Abstract

ABSTRACT Since its founding in 1873, the Lower Austrian Regional Agricultural, Pomiculture and Viniculture School in Feldsberg, Lower Austria – today Valtice, Czech Republic – has played an important role in the local community. This secondary school has educated agricultural workers as well as provided continuing education for people in the region and beyond. Picture postcards from the turn of the twentieth century show the school with other notable town landmarks, reflecting its importance in the small, predominantly German-speaking border community. The Paris Peace Conference awarded Feldsberg/Valtice, a historically Lower Austrian town, to Czechoslovakia after the First World War. Analysis of this agricultural school provides a way to examine post-war borderlands from a regional perspective.

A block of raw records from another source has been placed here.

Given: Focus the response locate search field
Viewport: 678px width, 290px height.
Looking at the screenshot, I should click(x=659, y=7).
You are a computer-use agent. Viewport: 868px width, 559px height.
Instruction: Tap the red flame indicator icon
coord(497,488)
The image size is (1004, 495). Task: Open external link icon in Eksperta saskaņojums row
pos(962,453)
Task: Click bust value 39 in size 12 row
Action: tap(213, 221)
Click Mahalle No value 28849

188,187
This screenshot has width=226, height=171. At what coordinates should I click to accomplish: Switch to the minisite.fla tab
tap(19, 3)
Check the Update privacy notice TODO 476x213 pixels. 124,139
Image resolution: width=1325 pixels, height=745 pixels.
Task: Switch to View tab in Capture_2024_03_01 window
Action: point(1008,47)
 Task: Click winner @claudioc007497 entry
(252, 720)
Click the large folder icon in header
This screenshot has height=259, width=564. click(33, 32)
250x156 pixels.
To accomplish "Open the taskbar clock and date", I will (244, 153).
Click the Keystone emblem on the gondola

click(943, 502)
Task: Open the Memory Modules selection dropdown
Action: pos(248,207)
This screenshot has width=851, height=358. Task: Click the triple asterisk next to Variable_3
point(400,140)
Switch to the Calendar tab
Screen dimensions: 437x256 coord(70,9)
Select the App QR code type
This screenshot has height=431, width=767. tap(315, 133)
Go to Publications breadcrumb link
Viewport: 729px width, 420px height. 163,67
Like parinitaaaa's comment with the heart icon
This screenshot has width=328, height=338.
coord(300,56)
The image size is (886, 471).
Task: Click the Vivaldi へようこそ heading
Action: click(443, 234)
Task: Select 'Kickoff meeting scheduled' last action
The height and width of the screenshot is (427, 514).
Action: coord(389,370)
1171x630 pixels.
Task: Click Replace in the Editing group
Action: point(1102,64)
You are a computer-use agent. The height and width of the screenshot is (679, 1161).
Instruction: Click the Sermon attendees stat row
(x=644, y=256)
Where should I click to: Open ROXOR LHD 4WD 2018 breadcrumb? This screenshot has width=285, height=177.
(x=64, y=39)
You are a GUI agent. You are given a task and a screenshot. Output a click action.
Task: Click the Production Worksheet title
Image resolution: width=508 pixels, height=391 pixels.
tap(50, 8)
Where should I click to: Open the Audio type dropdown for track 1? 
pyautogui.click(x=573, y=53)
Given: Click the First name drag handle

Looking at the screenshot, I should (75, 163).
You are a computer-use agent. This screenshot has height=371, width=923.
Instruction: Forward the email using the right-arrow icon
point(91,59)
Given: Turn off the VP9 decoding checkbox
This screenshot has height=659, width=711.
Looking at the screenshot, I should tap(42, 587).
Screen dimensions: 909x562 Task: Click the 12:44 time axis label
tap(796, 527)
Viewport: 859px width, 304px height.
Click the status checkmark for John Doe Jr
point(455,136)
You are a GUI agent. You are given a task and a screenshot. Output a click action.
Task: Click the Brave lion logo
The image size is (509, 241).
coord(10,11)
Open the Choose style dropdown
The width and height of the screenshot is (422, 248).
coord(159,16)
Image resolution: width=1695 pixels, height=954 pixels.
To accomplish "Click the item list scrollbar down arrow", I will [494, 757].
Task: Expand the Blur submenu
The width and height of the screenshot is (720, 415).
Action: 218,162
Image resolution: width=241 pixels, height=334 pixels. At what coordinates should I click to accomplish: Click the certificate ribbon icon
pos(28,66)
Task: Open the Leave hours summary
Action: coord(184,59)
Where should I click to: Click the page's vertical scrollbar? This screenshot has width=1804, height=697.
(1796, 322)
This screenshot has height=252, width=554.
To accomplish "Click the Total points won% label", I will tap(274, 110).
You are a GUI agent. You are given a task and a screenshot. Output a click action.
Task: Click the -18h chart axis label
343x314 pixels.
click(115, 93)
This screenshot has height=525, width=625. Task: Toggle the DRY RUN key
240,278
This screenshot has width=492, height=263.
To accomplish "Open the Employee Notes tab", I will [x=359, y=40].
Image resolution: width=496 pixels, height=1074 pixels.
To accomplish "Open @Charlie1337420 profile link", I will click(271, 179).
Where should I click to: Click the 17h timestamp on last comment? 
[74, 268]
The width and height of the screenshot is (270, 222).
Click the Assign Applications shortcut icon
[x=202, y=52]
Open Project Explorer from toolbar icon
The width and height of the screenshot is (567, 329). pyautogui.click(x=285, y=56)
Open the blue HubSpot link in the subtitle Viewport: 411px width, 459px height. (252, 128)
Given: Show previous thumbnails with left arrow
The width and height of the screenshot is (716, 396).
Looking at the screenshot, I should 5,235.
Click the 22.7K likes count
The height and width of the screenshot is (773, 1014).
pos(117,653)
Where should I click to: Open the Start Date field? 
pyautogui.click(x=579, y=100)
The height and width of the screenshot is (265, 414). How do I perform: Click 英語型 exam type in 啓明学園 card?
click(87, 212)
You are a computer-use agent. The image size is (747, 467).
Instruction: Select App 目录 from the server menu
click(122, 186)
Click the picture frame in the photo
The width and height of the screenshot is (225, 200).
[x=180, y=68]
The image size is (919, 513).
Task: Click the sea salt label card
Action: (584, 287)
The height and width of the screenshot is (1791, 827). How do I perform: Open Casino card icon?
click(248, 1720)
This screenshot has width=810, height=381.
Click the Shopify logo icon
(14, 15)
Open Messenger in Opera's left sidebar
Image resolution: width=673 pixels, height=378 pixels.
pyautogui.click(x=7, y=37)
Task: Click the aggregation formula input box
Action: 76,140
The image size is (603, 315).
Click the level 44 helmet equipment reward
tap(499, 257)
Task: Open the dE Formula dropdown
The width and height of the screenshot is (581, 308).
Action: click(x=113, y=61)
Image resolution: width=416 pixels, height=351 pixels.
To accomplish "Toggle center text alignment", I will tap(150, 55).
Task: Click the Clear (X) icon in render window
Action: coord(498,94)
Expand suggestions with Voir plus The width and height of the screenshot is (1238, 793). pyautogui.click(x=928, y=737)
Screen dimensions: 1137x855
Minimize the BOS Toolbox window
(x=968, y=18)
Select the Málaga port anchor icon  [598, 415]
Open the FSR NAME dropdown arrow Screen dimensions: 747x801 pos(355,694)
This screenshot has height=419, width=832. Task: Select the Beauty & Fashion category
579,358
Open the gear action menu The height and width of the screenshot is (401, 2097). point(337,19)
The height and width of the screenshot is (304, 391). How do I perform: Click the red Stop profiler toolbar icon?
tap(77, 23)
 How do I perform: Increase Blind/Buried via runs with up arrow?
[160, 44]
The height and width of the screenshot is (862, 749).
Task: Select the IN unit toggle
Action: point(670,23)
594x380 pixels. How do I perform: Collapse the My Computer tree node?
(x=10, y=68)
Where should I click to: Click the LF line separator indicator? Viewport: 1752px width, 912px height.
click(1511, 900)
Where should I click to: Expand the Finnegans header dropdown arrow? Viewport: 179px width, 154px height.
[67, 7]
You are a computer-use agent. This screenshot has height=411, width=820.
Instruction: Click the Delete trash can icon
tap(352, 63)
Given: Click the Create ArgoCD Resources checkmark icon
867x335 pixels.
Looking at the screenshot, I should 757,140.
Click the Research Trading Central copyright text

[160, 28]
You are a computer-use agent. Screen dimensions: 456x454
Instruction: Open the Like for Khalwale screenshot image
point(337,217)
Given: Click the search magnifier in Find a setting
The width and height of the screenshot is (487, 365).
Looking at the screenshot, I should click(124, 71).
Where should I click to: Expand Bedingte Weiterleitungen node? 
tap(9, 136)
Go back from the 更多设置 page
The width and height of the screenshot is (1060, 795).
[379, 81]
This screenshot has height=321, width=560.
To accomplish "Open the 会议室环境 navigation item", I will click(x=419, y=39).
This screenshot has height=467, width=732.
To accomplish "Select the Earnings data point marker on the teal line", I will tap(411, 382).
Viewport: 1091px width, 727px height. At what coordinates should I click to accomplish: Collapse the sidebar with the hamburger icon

The secondary educational institution became a point of conflict as the new Czechoslovak state transformed it from a German-speaking Lower Austrian school to a Czech-speaking one in Moravia. The Czechification of the agricultural institution in Feldsberg/Valtice was part of a larger effort to build a Czechoslovak national state. The author examines the life of the Lower Austrian school’s last German director, Matthias Arthold, who first studied at the school and then worked at other institutions across Lower Austria and Moravia, before becoming the Feldsberg/Valtice school’s director in 1908. Analysis of the alumni associations, one German, founded in 1913, and the other Czech, founded in 1924, illuminates the legacy of local elites and institutions that the provincial-turned-international border transformed.